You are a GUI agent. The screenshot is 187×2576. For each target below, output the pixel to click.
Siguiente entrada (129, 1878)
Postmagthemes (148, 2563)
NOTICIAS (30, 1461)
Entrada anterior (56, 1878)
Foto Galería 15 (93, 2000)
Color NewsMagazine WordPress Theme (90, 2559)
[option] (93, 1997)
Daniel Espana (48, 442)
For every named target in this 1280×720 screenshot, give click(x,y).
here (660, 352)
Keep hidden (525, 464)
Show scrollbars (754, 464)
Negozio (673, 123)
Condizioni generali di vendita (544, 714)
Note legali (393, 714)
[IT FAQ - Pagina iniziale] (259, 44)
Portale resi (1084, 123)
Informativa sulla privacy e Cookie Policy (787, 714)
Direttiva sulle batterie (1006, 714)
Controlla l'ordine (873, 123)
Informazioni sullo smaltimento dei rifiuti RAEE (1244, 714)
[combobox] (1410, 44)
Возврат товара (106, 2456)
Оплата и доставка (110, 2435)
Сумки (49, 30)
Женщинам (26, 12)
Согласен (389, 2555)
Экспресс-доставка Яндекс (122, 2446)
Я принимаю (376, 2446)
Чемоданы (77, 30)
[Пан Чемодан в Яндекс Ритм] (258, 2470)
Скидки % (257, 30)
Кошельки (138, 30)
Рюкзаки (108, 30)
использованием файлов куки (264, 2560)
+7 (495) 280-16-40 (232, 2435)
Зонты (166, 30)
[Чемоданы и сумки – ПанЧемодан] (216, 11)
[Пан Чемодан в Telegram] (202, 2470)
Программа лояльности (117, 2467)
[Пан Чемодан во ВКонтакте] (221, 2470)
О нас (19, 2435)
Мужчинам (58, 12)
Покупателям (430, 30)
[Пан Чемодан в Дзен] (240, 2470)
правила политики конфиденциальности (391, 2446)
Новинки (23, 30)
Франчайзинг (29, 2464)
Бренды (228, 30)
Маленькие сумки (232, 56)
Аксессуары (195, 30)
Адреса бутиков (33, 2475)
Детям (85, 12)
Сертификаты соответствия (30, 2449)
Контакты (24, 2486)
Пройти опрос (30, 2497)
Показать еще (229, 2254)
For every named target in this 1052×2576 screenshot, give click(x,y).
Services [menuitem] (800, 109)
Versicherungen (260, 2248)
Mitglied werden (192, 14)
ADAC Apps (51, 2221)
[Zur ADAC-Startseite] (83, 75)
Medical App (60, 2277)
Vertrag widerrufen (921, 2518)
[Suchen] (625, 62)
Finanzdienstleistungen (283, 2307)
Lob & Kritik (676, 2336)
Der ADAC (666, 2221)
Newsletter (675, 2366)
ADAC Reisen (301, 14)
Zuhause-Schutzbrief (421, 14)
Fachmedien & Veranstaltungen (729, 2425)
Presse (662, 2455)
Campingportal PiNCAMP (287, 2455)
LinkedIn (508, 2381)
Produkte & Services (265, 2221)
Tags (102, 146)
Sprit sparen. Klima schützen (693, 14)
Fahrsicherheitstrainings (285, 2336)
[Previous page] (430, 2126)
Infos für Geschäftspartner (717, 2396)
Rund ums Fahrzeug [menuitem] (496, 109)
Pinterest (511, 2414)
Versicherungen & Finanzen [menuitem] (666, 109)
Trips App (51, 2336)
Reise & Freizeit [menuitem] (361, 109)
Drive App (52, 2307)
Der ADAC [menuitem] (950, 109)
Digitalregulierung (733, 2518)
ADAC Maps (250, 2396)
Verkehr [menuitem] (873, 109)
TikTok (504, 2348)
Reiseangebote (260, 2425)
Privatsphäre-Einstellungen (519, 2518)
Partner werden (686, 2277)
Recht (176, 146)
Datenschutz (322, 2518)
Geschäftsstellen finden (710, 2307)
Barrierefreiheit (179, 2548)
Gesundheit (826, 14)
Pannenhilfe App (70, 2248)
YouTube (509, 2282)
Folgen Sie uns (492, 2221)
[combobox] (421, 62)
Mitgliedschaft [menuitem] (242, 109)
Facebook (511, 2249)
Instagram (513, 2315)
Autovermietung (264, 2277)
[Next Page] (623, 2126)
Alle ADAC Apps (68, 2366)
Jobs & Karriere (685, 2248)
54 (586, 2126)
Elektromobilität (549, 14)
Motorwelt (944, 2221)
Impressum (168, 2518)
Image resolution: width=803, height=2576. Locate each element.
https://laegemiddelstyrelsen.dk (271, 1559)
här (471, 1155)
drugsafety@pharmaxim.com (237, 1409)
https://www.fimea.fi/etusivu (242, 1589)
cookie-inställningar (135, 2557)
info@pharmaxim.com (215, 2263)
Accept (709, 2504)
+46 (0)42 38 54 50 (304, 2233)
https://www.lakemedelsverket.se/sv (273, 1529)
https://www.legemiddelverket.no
——
**Your task**
Write the lines out verbatim, from the one with "ADAC Reisen (301, 14)" through the last line of the entries, and stop there.

**Expected answer**
ADAC Reisen (301, 14)
Zuhause-Schutzbrief (421, 14)
Fachmedien & Veranstaltungen (729, 2425)
Presse (662, 2455)
Campingportal PiNCAMP (287, 2455)
LinkedIn (508, 2381)
Produkte & Services (265, 2221)
Tags (102, 146)
Sprit sparen. Klima schützen (693, 14)
Fahrsicherheitstrainings (285, 2336)
[Previous page] (430, 2126)
Infos für Geschäftspartner (717, 2396)
Rund ums Fahrzeug [menuitem] (496, 109)
Pinterest (511, 2414)
Versicherungen & Finanzen [menuitem] (666, 109)
Trips App (51, 2336)
Reise & Freizeit [menuitem] (361, 109)
Drive App (52, 2307)
Der ADAC [menuitem] (950, 109)
Digitalregulierung (733, 2518)
ADAC Maps (250, 2396)
Verkehr [menuitem] (873, 109)
TikTok (504, 2348)
Reiseangebote (260, 2425)
Privatsphäre-Einstellungen (519, 2518)
Partner werden (686, 2277)
Recht (176, 146)
Datenschutz (322, 2518)
Geschäftsstellen finden (710, 2307)
Barrierefreiheit (179, 2548)
Gesundheit (826, 14)
Pannenhilfe App (70, 2248)
YouTube (509, 2282)
Folgen Sie uns (492, 2221)
[combobox] (421, 62)
Mitgliedschaft [menuitem] (242, 109)
Facebook (511, 2249)
Instagram (513, 2315)
Autovermietung (264, 2277)
[Next Page] (623, 2126)
Alle ADAC Apps (68, 2366)
Jobs & Karriere (685, 2248)
54 (586, 2126)
Elektromobilität (549, 14)
Motorwelt (944, 2221)
Impressum (168, 2518)
Image resolution: width=803, height=2576. Locate each element.
https://laegemiddelstyrelsen.dk (271, 1559)
här (471, 1155)
drugsafety@pharmaxim.com (237, 1409)
https://www.fimea.fi/etusivu (242, 1589)
cookie-inställningar (135, 2557)
info@pharmaxim.com (215, 2263)
Accept (709, 2504)
+46 (0)42 38 54 50 (304, 2233)
https://www.lakemedelsverket.se/sv (273, 1529)
https://www.legemiddelverket.no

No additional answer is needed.